## Problem details
Go line by line through the listing below and copy those that hold "computer".

## Given information
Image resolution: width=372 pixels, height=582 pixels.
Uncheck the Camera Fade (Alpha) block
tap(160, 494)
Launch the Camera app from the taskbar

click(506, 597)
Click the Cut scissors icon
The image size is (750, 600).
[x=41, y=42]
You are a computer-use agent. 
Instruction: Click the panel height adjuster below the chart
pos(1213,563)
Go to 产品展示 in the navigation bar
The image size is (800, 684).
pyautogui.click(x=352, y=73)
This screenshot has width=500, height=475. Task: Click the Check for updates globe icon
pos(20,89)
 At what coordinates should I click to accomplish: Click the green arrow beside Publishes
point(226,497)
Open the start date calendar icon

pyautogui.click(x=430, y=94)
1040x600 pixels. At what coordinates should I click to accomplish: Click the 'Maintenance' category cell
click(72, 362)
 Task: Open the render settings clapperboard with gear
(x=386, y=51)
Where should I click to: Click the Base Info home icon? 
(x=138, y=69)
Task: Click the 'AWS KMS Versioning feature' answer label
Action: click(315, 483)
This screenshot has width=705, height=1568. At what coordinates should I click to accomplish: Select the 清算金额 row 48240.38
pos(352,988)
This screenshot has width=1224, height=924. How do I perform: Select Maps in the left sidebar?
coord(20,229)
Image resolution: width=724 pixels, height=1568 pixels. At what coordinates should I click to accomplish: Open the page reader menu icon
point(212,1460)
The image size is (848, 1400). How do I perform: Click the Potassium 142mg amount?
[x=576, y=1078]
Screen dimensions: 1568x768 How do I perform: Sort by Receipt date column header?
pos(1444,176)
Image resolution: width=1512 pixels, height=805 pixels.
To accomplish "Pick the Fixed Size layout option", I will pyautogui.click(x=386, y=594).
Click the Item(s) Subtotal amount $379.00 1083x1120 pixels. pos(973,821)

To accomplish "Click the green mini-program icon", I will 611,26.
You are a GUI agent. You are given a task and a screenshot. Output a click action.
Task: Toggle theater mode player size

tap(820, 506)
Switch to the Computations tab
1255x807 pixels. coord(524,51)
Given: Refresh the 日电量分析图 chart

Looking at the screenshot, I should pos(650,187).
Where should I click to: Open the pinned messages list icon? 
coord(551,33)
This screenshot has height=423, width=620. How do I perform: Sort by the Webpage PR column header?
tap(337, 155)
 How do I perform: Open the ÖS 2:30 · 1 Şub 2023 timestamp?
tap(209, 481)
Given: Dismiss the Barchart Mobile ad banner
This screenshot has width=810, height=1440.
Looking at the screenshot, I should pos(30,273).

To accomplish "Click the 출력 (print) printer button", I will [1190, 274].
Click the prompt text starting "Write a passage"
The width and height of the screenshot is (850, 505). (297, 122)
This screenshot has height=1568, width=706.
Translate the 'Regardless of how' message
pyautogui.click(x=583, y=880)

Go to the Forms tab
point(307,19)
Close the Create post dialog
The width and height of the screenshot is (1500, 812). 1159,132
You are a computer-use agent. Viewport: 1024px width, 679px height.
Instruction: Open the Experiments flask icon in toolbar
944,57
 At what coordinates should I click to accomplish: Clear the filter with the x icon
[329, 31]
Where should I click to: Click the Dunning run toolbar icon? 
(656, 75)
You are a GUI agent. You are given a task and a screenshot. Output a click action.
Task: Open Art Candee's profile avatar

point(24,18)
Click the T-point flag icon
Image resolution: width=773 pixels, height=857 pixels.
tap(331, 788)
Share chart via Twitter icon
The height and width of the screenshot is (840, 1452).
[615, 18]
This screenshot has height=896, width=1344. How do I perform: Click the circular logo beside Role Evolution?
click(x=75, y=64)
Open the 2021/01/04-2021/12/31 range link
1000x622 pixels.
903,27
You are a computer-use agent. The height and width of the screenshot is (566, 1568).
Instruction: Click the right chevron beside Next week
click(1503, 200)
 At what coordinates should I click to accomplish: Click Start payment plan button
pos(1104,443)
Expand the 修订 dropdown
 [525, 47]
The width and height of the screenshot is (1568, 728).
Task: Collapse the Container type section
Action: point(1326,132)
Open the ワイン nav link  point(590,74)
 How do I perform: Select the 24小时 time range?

## Result of this exercise
You are a computer-use agent. 
You are a computer-use agent. Viewport: 1024px width, 679px height.
You are a computer-use agent. The height and width of the screenshot is (566, 1568).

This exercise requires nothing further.